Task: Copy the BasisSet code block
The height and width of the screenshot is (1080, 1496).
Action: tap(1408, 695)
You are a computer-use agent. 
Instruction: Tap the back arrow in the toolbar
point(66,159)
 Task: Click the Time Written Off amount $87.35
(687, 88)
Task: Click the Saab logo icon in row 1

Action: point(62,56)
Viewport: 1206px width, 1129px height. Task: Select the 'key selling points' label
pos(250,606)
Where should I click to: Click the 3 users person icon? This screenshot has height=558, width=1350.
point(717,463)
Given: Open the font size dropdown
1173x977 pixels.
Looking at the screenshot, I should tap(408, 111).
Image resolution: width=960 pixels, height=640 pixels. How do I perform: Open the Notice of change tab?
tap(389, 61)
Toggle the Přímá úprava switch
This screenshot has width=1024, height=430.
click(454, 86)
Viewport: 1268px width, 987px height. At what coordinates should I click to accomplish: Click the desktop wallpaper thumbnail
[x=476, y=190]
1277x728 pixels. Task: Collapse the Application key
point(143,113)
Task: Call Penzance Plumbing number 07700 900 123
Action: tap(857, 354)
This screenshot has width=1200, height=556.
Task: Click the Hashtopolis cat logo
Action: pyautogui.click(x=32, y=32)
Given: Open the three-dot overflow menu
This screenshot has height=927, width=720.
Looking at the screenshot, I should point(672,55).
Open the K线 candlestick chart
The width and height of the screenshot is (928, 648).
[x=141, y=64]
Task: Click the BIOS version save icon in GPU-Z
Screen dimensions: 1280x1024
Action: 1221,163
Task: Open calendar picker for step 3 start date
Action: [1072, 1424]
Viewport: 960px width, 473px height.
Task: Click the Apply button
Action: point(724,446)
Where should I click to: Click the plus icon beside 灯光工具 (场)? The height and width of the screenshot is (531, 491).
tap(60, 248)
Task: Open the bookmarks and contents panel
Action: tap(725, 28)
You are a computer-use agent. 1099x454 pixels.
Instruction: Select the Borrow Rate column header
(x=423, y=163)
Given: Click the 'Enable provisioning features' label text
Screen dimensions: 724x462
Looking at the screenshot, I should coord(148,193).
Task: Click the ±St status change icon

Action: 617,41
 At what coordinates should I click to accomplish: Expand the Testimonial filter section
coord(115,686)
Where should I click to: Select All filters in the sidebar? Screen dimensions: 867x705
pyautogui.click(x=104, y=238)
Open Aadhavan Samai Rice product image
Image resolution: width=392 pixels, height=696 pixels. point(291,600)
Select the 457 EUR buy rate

---*---

▸ Exercise instructions: In the listing above, find the line containing "Open Aadhavan Samai Rice product image", then reproduce it and each line after it through the end, exactly and with nothing added.

▸ Output of the exercise:
Open Aadhavan Samai Rice product image
Image resolution: width=392 pixels, height=696 pixels. point(291,600)
Select the 457 EUR buy rate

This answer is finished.